Here is a taste of Anemona Hartocollis’s NYT article:

Mr. Schoenfeld said that Duke did not comment on personnel matters, but issued a statement saying that the divinity school “is committed to scholarly excellence and academic freedom, which includes a commitment to diversity and inclusion,” and to the “robust exchange” of ideas.

“As part of an ongoing effort to foster and support such a community, we will continue to offer voluntary opportunities for faculty, staff and students to participate in diversity training,” the statement said.

Professor Pfau defended Professor Griffiths, saying by email on Tuesday that his departure would leave intellectual life at the school “greatly impoverished.” “It remains to be seen whether under its current leadership, the Divinity School has the political skills and intellectual discernment needed to rebuild what has been lost,” he said.

Professor Griffiths, a native Englishman who has taught at Duke Divinity School since 2008, converted from the Anglican church to Roman Catholicism in 1996. He has not shrunk from views that might be controversial. In 2014, he wrote a glowing review of “Darling,” a book of essays by Richard Rodriguez in which he writes about spirituality and about being the gay son of Mexican immigrants.

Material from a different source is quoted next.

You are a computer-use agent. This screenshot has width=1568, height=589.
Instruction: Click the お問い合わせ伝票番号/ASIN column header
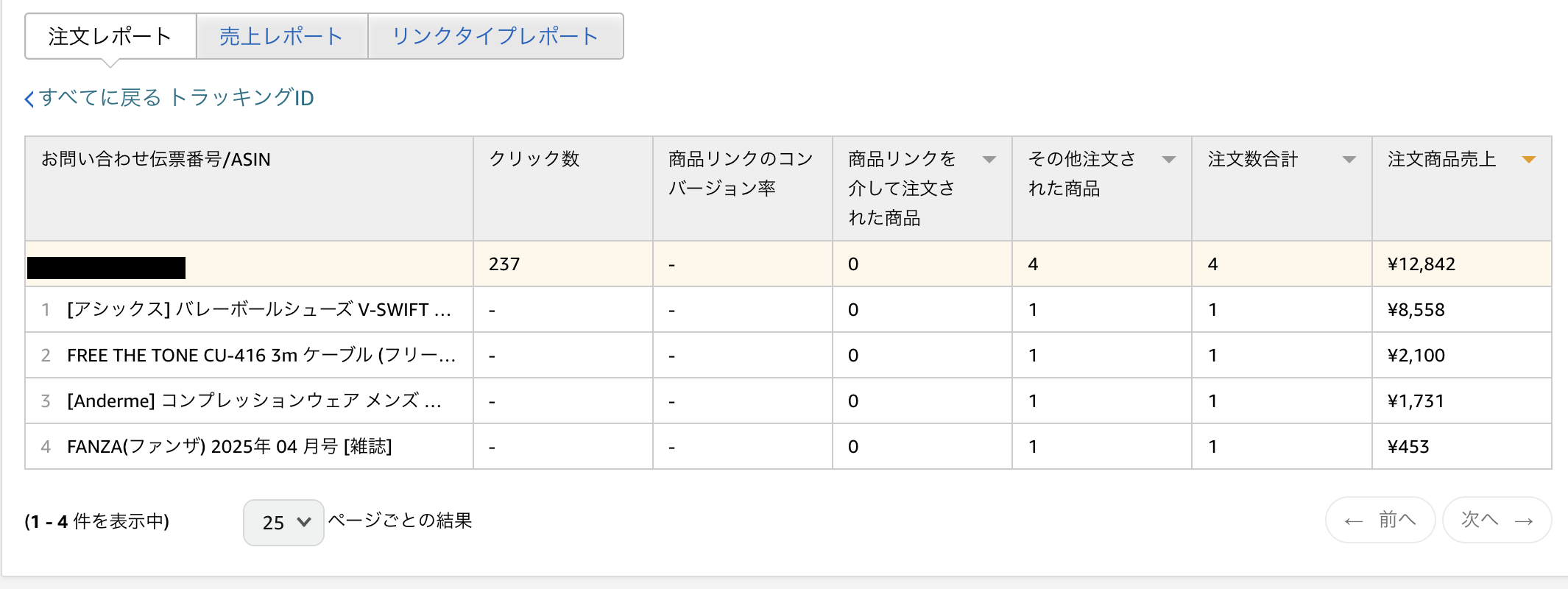coord(156,159)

In the review, Professor Griffiths took a view of homosexual love that the Catholic Church does not: “Insofar as such acts are motivated by and evoke love, they are good and to be loved; insofar as they do not, not. In this, they are no different from heterosexual acts.”

He signed a statement from Catholic theologians on racial justice in 2014. In 2005, when he was at the University of Illinois in Chicago, The Baltimore Sun quoted him on the subject of Catholics in Africa, saying they were conservative socially but liberal on social justice questions, adding, “We might see that our categories are not the only ones, that we have something to learn.”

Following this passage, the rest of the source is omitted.